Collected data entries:
________
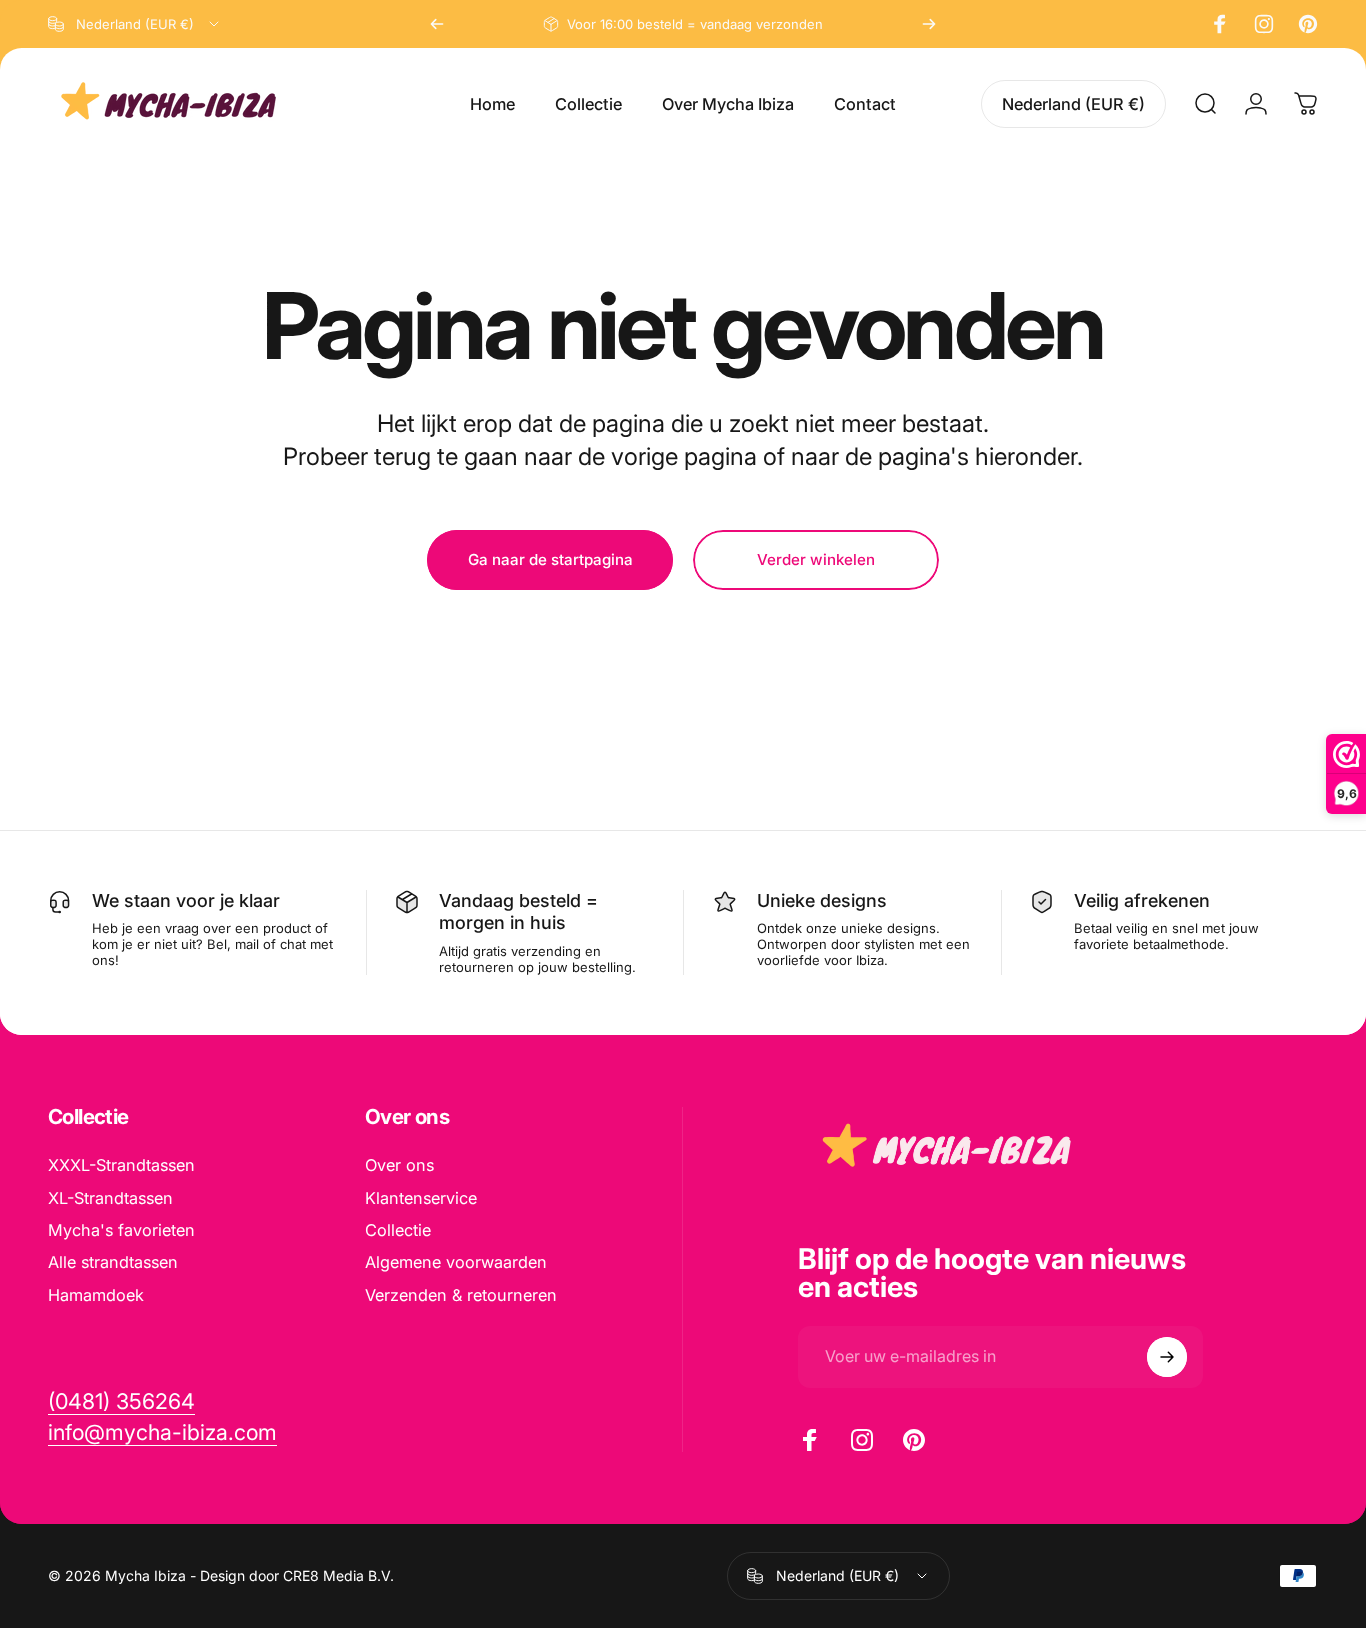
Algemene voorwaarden (456, 1262)
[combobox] (135, 24)
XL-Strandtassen (110, 1198)
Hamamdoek (96, 1295)
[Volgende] (929, 24)
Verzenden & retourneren (461, 1295)
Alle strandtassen (113, 1262)
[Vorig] (437, 24)
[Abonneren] (1167, 1357)
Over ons (399, 1165)
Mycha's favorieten (121, 1230)
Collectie (398, 1230)
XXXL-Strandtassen (121, 1165)
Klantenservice (421, 1198)
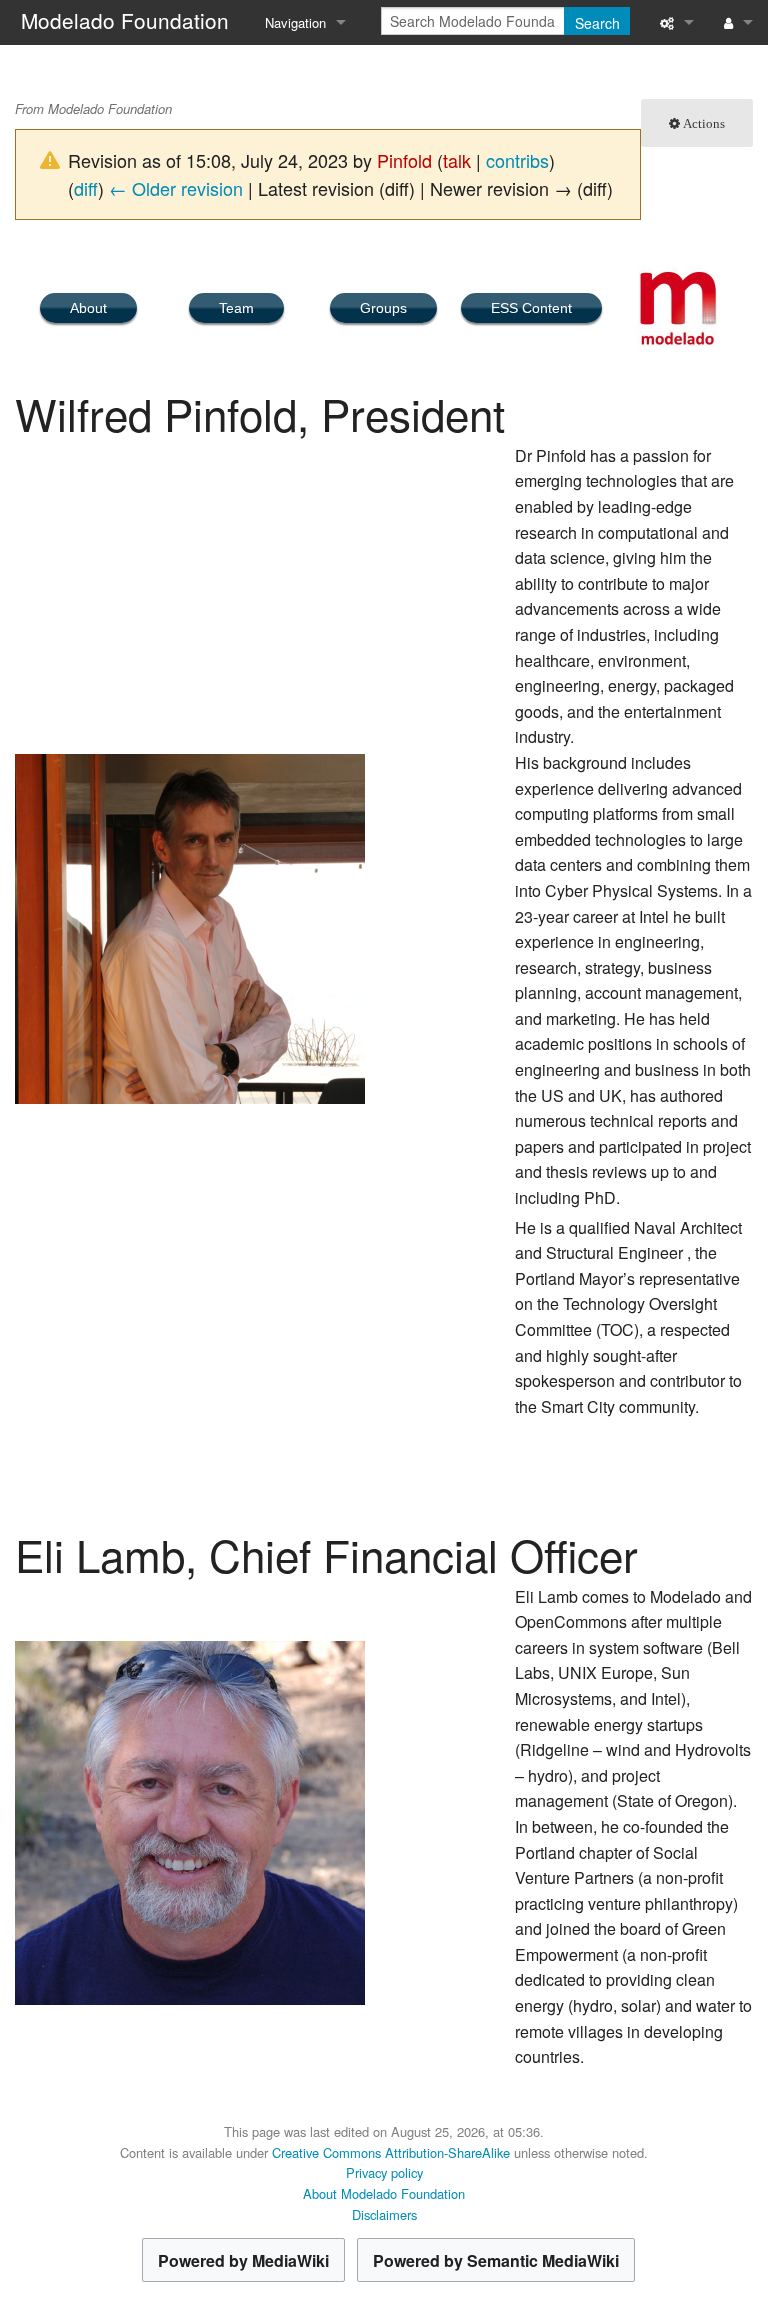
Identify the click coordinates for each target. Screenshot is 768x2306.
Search (597, 23)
________
With the pictures omitted, reproduce the data above exactly.

OUTPUT OF THE EXERCISE -
Algemene voorwaarden (456, 1262)
[combobox] (135, 24)
XL-Strandtassen (110, 1198)
Hamamdoek (96, 1295)
[Volgende] (929, 24)
Verzenden & retourneren (461, 1295)
Alle strandtassen (113, 1262)
[Vorig] (437, 24)
[Abonneren] (1167, 1357)
Over ons (399, 1165)
Mycha's favorieten (121, 1230)
Collectie (398, 1230)
XXXL-Strandtassen (121, 1165)
Klantenservice (421, 1198)
Identify the click coordinates for each target. Screenshot is 768x2306.
Search (597, 23)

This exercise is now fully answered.